When the trajectory in energy policy is away from state provision to individual generation, we ought to at least question the motives and benefits of such a move. It does, after all, undermine the notion of universal supply - the national grid - and a broader collective vision of community.

Of course, there's nothing wrong with efficiency, but some of the most efficient power-generation plants are centralised. That's what marks the implementation of the National Grid as a benchmark in progressive universalistic social provision - as opposed to the moralistic, self-serving, ungracious, fatalism propounded in books like Sue Roaf's (et al's) publication, Adapting Buildings and Cities for Climate Change: A 21st Century Survival Guide.

While the 'I-told-you-so' school of modern millenarians ask: 'What will I do when the lights go out?' at least there are some rational voices that want to improve things for society as a whole. One such voice is Joe Short of Dynamic Demand, who recognises the benefits of 'mains supply' and has devised a way of making it better, as well as saving energy and money. This is an example of the use of technology to iron out problems with old technology - in the same way that scientific theory develops from, and adjusts, the previously accepted best ways of understanding things.

Because power supplied from the grid services so many people, fluctuations in demand - the classic surge in tea-making during half-time on Match of the Day, for example - generate variable frequencies in the supply. Sometimes these are barely discernable but are balanced to some degree by adjustments at source. However, these balances are reputed to cause 0.6MtC emissions over and above the normal emission rates because the generator has to work at a less than maximum output in order to have sufficient back-up capacity to compensate for frequency troughs.
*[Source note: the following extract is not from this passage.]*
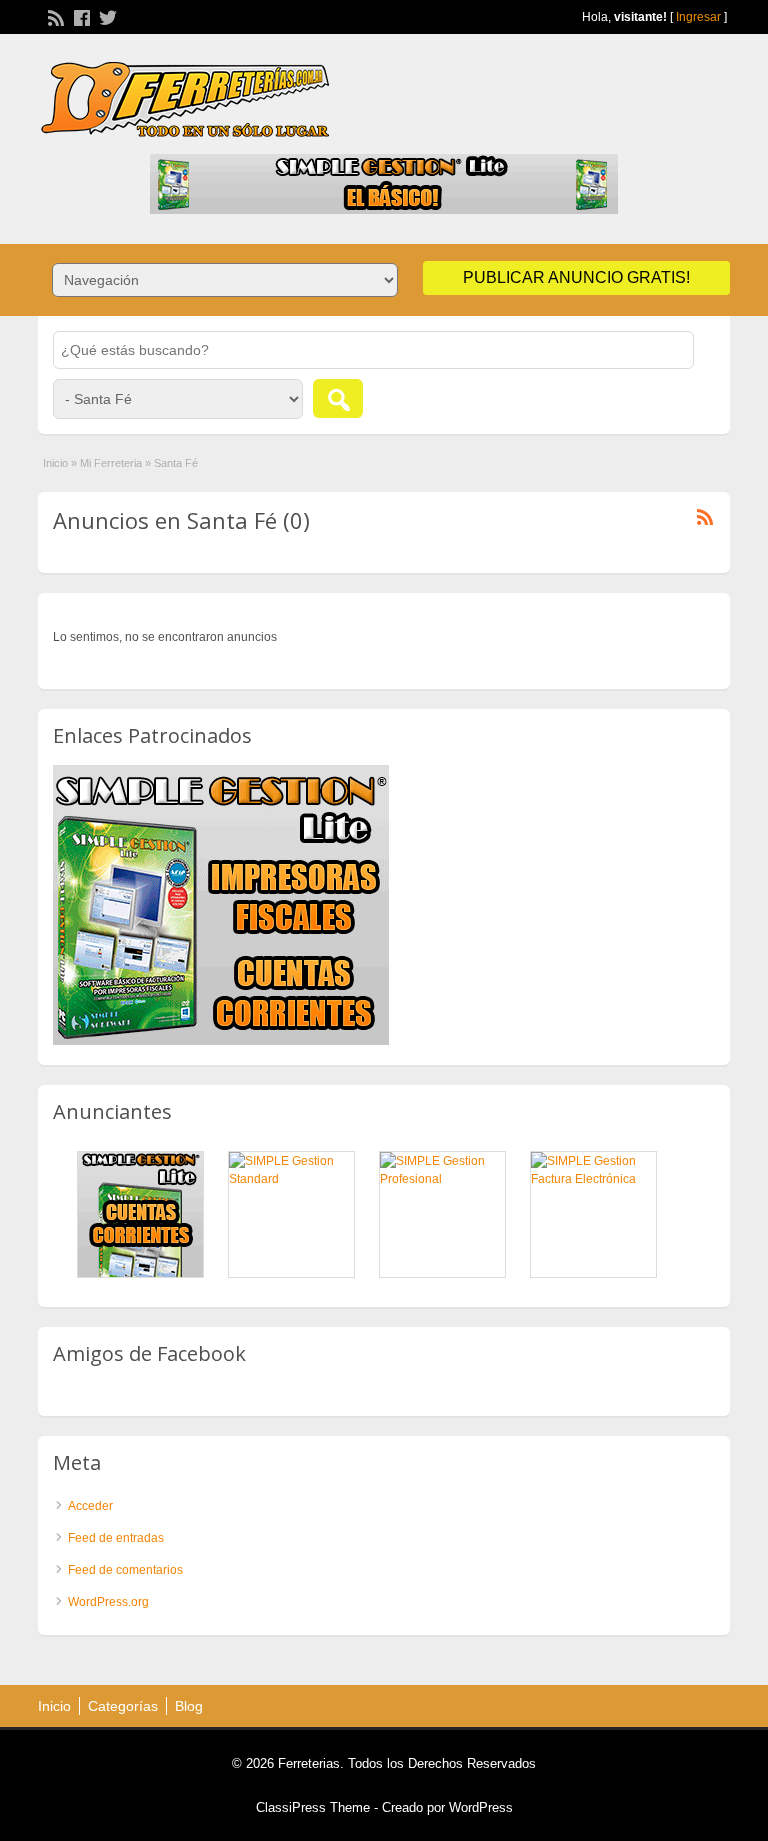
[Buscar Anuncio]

Short's device works at the customer end. It is fixed to appliances that operate on a 'duty cycle' - ie airconditioning plants, water heaters, refrigeration coils, etc - and alters the timing of electricity consumption of that appliance to best suit and correct imbalances in the grid.

What at first looks like minor tinkering actually addresses a UK electricity demand of 1,900MW from domestic fridges alone.
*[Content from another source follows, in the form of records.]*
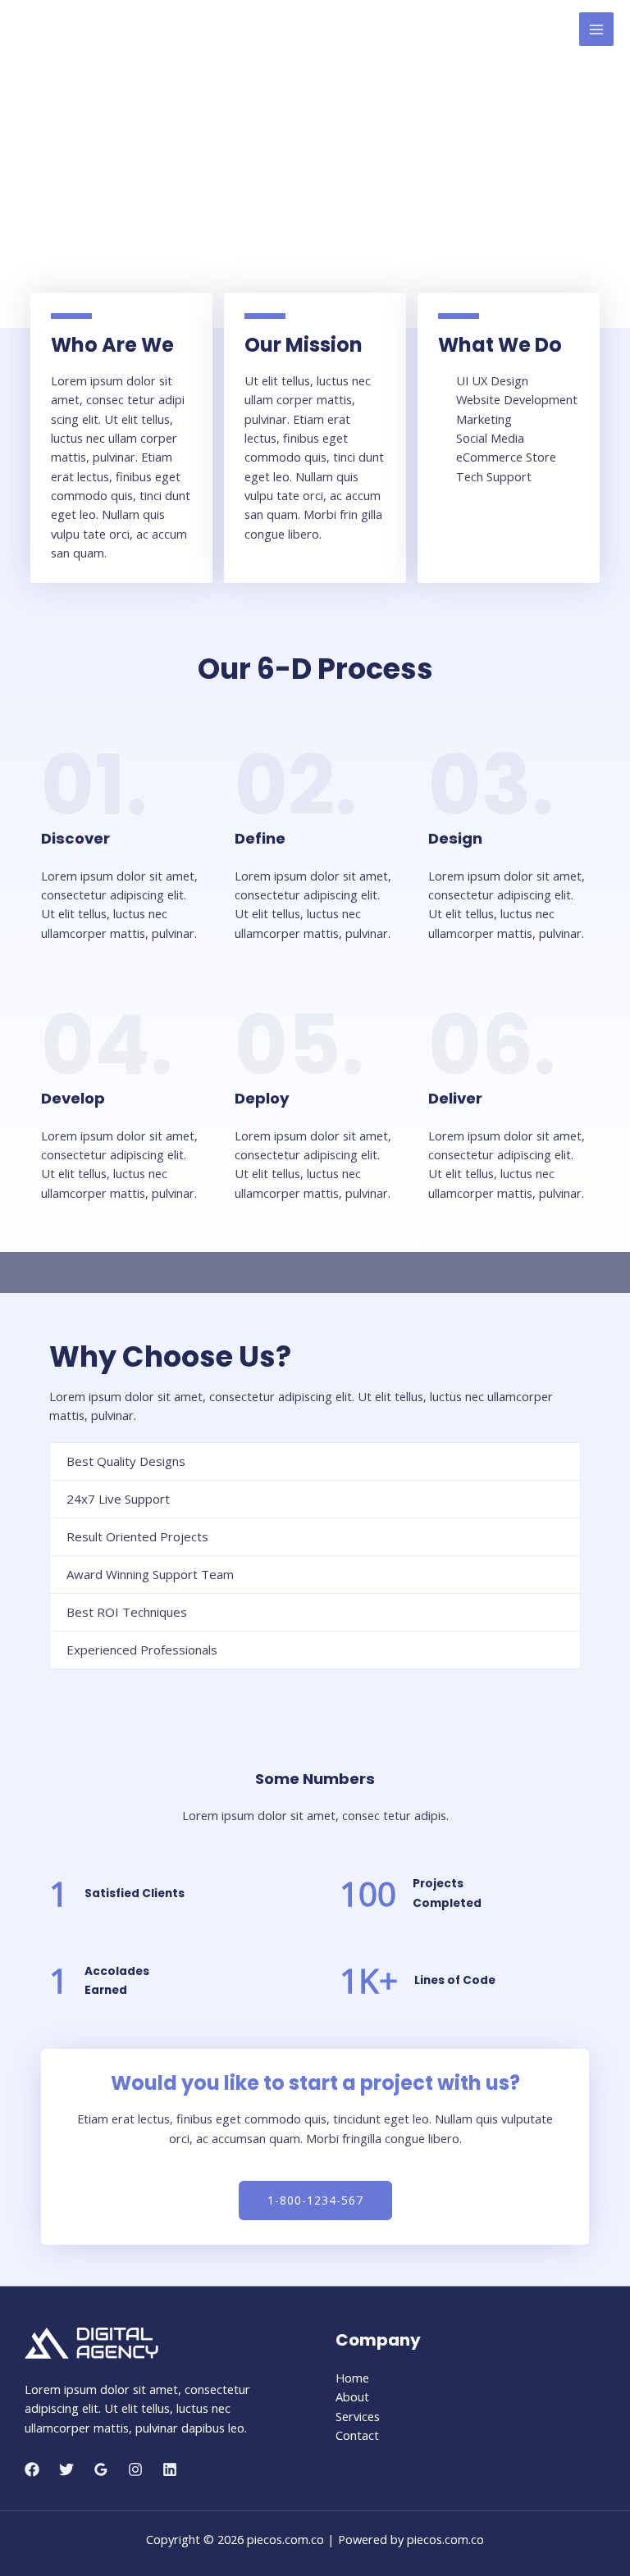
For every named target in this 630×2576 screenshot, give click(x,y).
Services (358, 2416)
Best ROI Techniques (126, 1612)
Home (352, 2377)
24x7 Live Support (118, 1499)
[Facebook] (32, 2469)
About (352, 2396)
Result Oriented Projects (137, 1536)
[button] (315, 2200)
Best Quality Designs (125, 1461)
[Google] (101, 2469)
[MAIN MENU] (596, 29)
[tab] (315, 1461)
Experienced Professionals (141, 1649)
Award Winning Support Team (150, 1574)
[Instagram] (135, 2469)
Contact (357, 2435)
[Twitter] (66, 2469)
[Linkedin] (169, 2469)
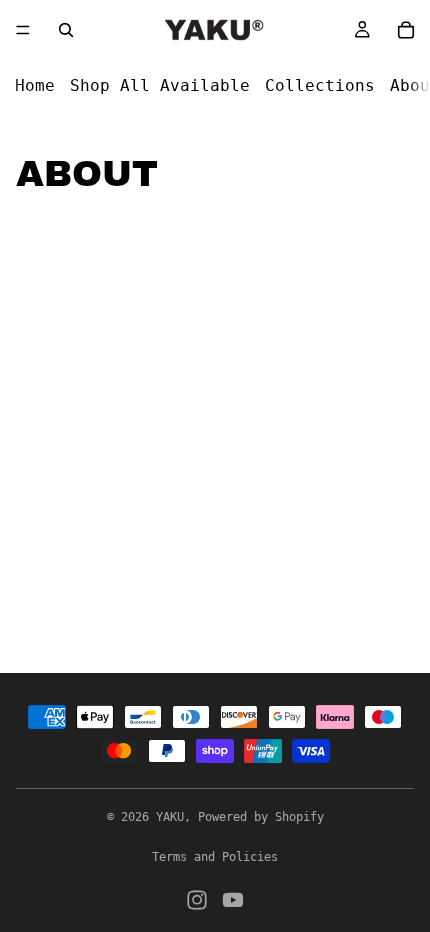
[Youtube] (233, 900)
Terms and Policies (215, 857)
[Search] (66, 30)
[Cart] (406, 30)
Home (35, 85)
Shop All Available (160, 85)
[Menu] (23, 30)
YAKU (170, 817)
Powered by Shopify (261, 817)
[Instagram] (197, 900)
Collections (320, 85)
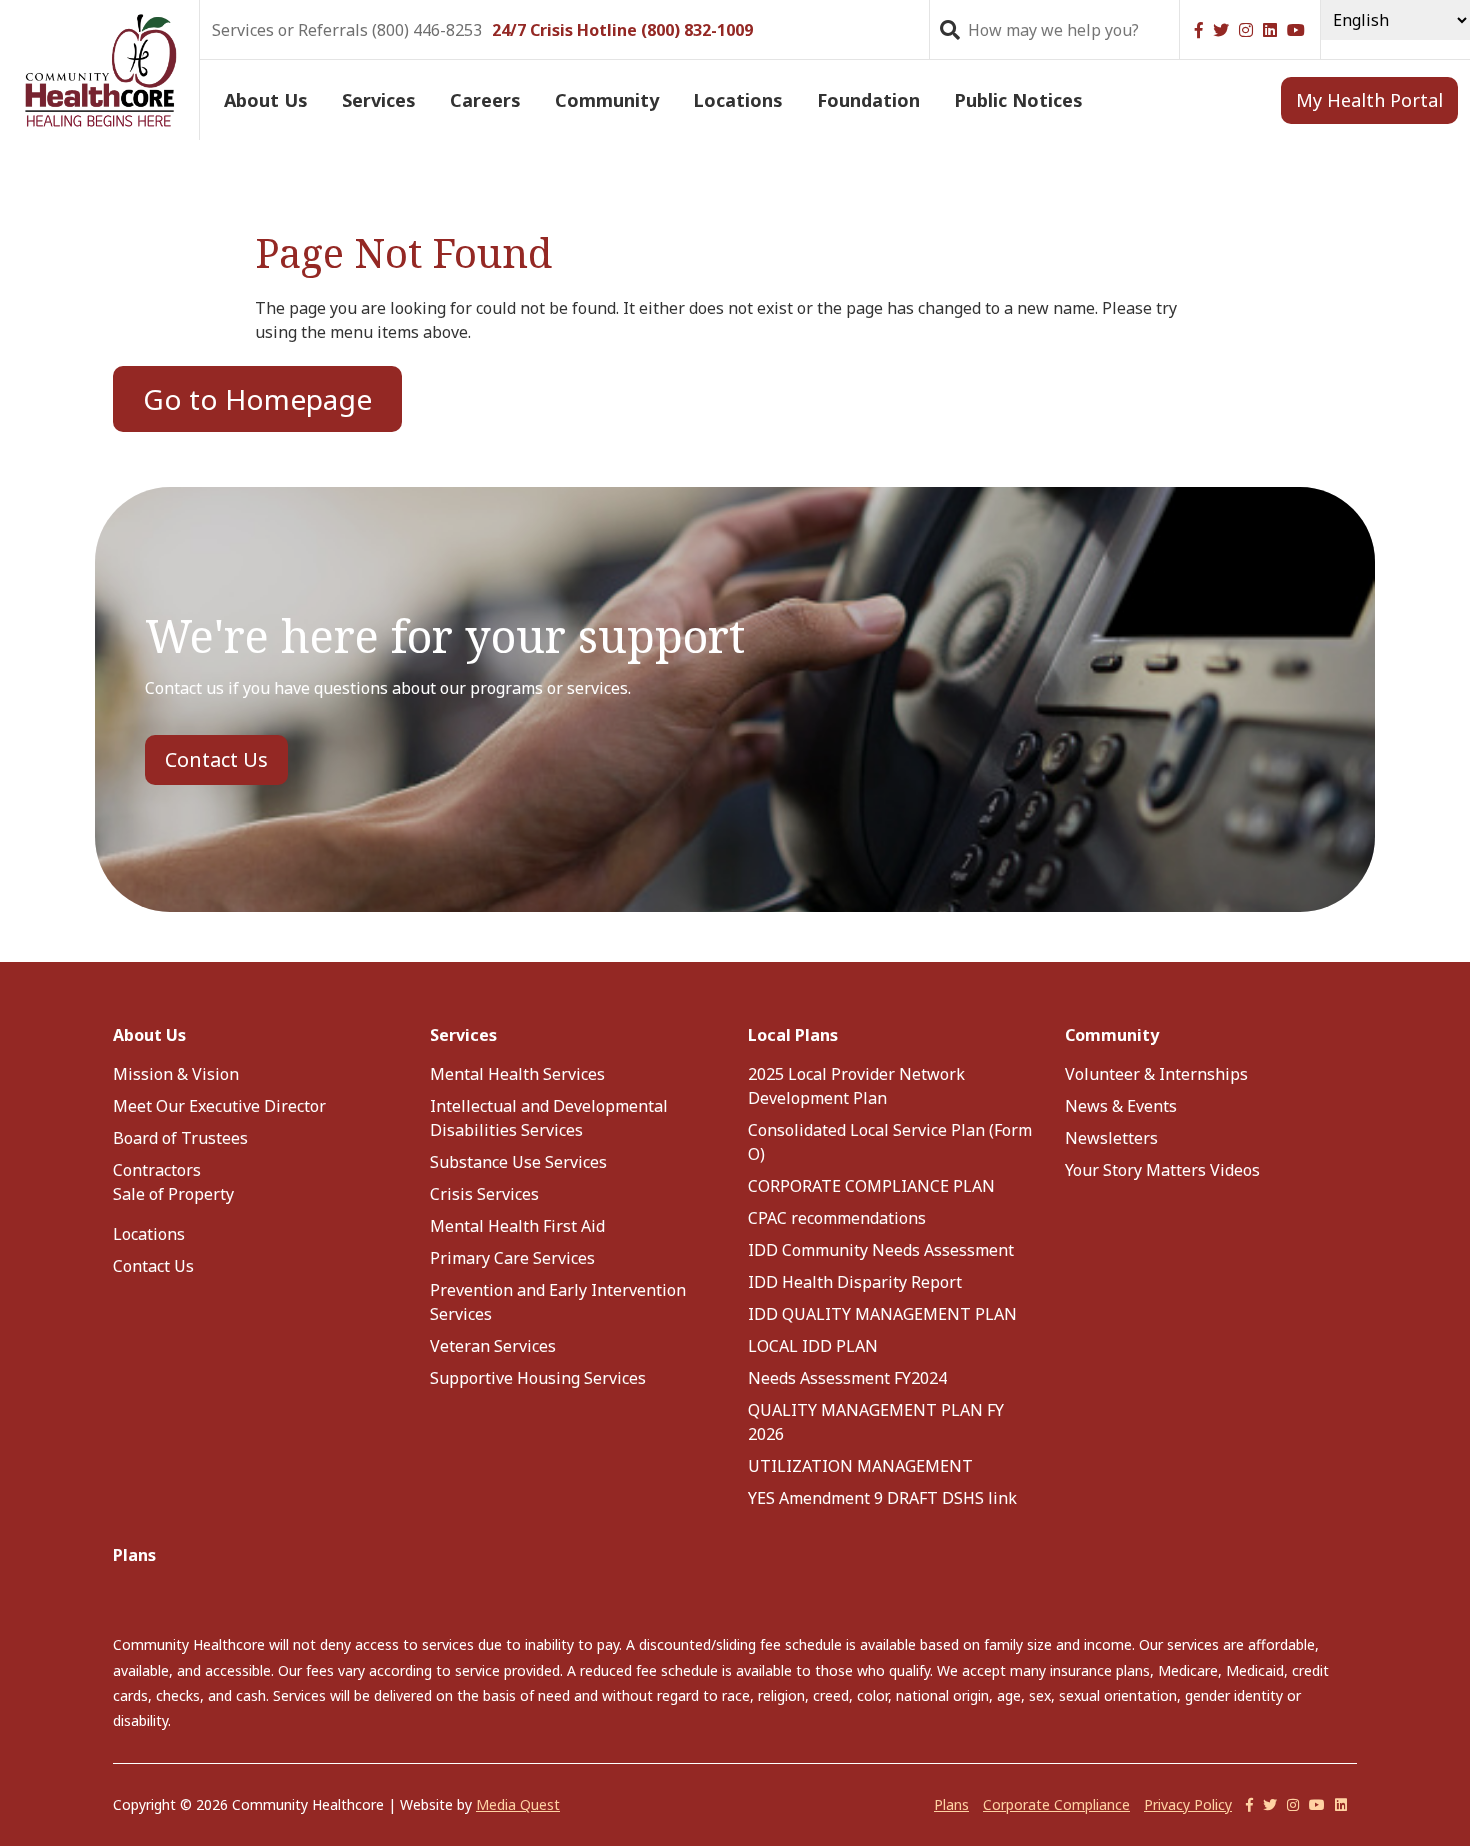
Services (379, 100)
The microcontroller installed in the appliance measures the grid's nominal 50Hz supply frequency and detects variations. It overrides the simple thermostatic response switch in a fridge, for example, and allows the controller to alter the timing at which the appliance comes on, to coincide with a peak. This serves to reduce the peak and even out supply. With much doubt expressed about the ability of wind power generation to overcome its seasonal and natural fluctuations, this universalising switchgear could, ironically, come to the rescue.